Objective:
Print the lines from the one containing "This screenshot has width=1920, height=1183." through the one containing "pos(1111,751)", inclusive, reproducing them character for character.

Excerpted data:
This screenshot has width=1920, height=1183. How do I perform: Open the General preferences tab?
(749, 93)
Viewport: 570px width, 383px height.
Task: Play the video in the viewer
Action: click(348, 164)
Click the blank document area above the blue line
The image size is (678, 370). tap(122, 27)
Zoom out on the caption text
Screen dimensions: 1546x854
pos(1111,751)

...

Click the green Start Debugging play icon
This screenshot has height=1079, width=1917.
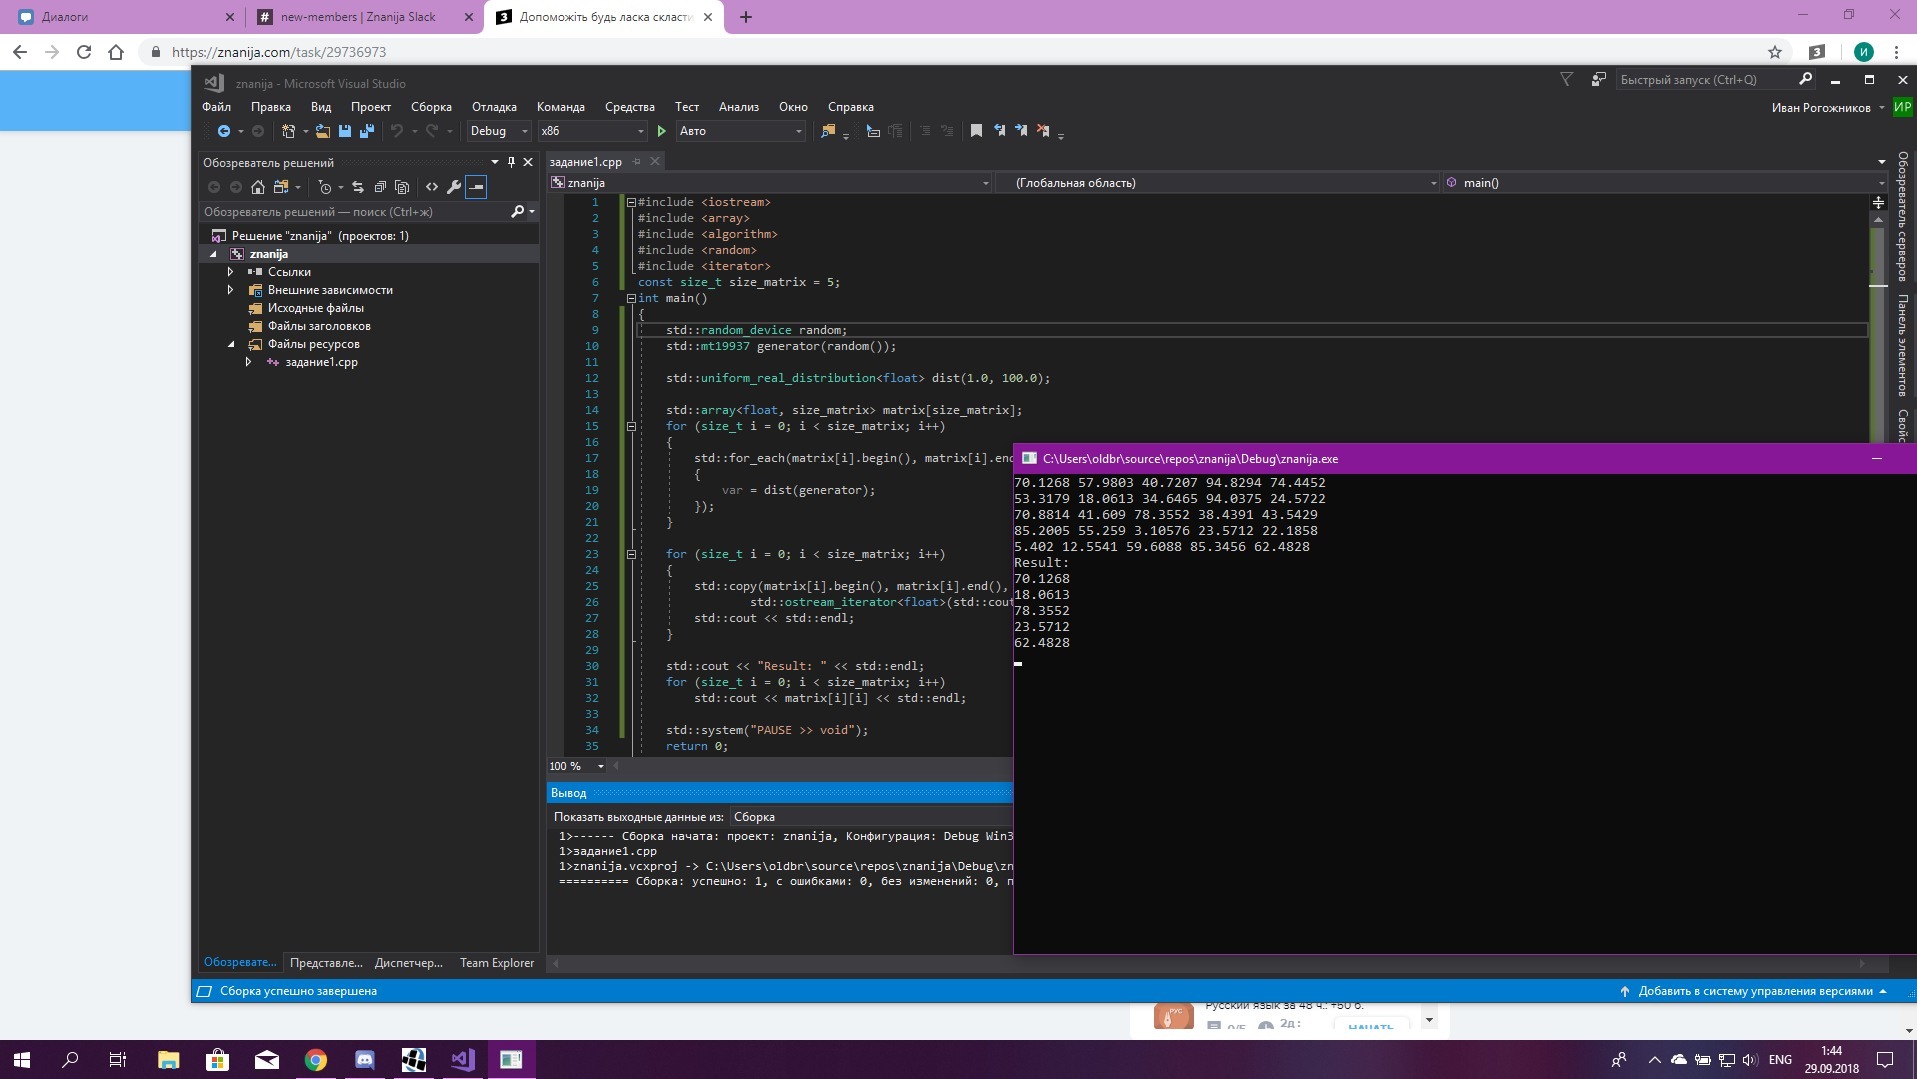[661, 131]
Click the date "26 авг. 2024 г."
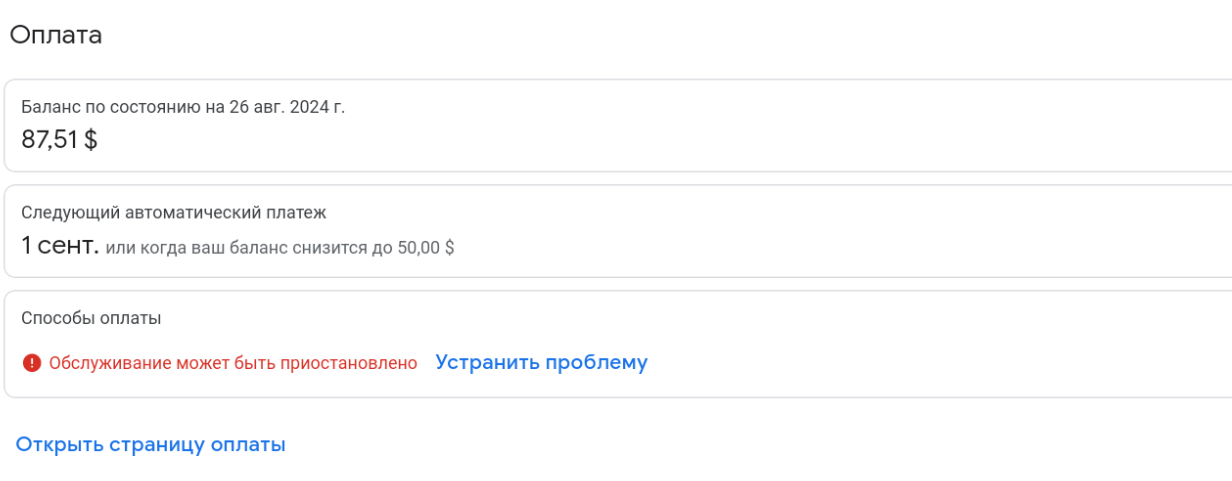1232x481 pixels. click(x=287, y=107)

---

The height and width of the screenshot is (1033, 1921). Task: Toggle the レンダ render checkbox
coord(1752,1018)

Output:
This screenshot has width=1920, height=1183. How do I perform: Open the General preferences tab?
(749, 93)
Viewport: 570px width, 383px height.
Task: Play the video in the viewer
Action: click(348, 164)
Click the blank document area above the blue line
The image size is (678, 370). tap(122, 27)
Zoom out on the caption text
Screen dimensions: 1546x854
pos(1111,751)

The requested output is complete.